Agricultural experts and farmers in Sindh are using intercropping to boost crop yield, improve soil health, and ensure food security in the face of water scarcity challenges, reports WealthPK. Intercropping involves growing two or more crops simultaneously on the same land, maximizing resources and mitigating the risks associated with water shortages. "Intercropping is a viable solution to Pakistan's agricultural challenges, as it can improve soil health, increase yields, and enhance food security through crop diversification. By adopting intercropping practices, the farmers can optimize land use and contribute to sustainable agricultural development," Senior Scientific Officer at the National Agricultural Research Centre (NARC) Dr Ibrar told WealthPK. "Sindh, known for its agricultural productivity, has been grappling with water scarcity due to the changing climate patterns and limited water resources. This has significantly impacted traditional farming practices, prompting a shift towards more water-efficient and resilient methods like intercropping. He said, "One of the key benefits of intercropping is its ability to optimize water usage.
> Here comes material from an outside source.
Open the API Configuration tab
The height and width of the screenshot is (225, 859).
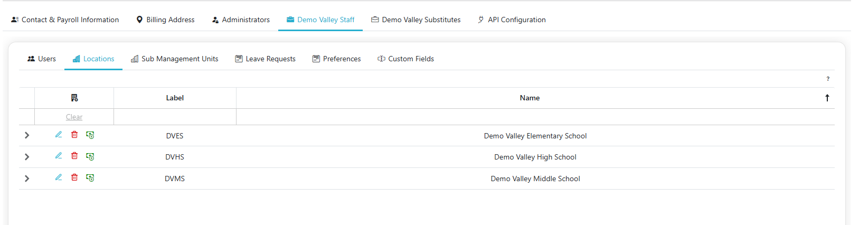tap(511, 20)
By growing complementary crops together, the farmers can reduce water requirements while maintaining or even increasing the overall yield." Moreover, intercropping enhances the agroecosystem by promoting biodiversity and reducing pest and disease pressure. The diverse planting arrangement creates a balanced ecosystem where natural predators can thrive, reducing the need for chemical pesticides. This not only benefits the environment but also contributes to healthier crops and higher yields. In Sindh, the farmers are adopting various intercropping systems tailored to local conditions and crop preferences. For example, combining pulses like lentils or chickpeas with cereals such as wheat or maize improves soil fertility through nitrogen fixation and provides farmers with diversified income streams. Furthermore, intercropping plays a crucial role in climate resilience. By diversifying crops, the farmers can spread the risks associated with climate variability, such as erratic rainfall or temperature fluctuations. This resilience is essential for safeguarding food production and livelihoods, especially in regions vulnerable to climate change impacts.
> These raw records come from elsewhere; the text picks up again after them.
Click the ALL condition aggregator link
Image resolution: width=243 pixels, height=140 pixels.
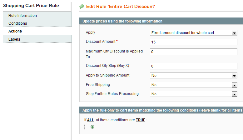(x=91, y=120)
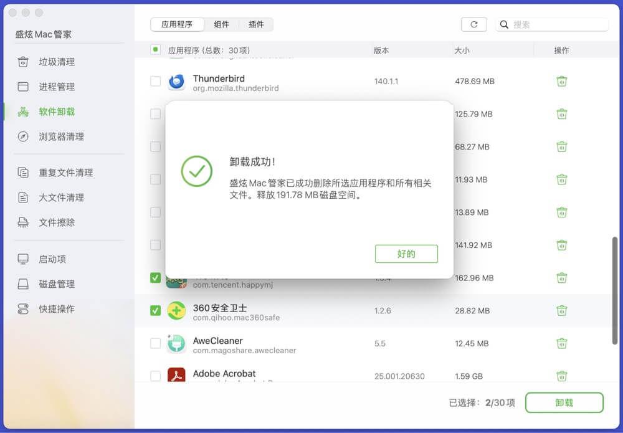Dismiss the dialog with 好的 button
Screen dimensions: 623x433
tap(406, 254)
Government support and agricultural extension services are instrumental in promoting and scaling up the intercropping practices in Sindh. Initiatives focusing on training, access to quality seeds, and financial incentives can encourage more farmers to adopt these sustainable methods, leading to long-term food security and rural development benefits. With the collaboration of the Sindh Agriculture University (SAU) Tandojam and the Food and Agriculture Organization (FAO), significant progress has been achieved in improving the economic wellbeing of the local farmers across three districts in Sindh by adopting intercropping. Under the visionary project titled "Transforming Indus Basin with Climate-Resilient Agriculture and Water Management," which was jointly launched by the SAU and FAO, a total of 22 experimental fields have been established in various union councils located in Umerkot, Sanghar, and Badin districts of Sindh. These fields served as testing grounds for the innovative practice of intercropping, particularly focusing on sugarcane and wheat. Experts from the Sindh Agriculture University provided technical assistance, while the FAO supported the farmers in seed and fertilizer supply.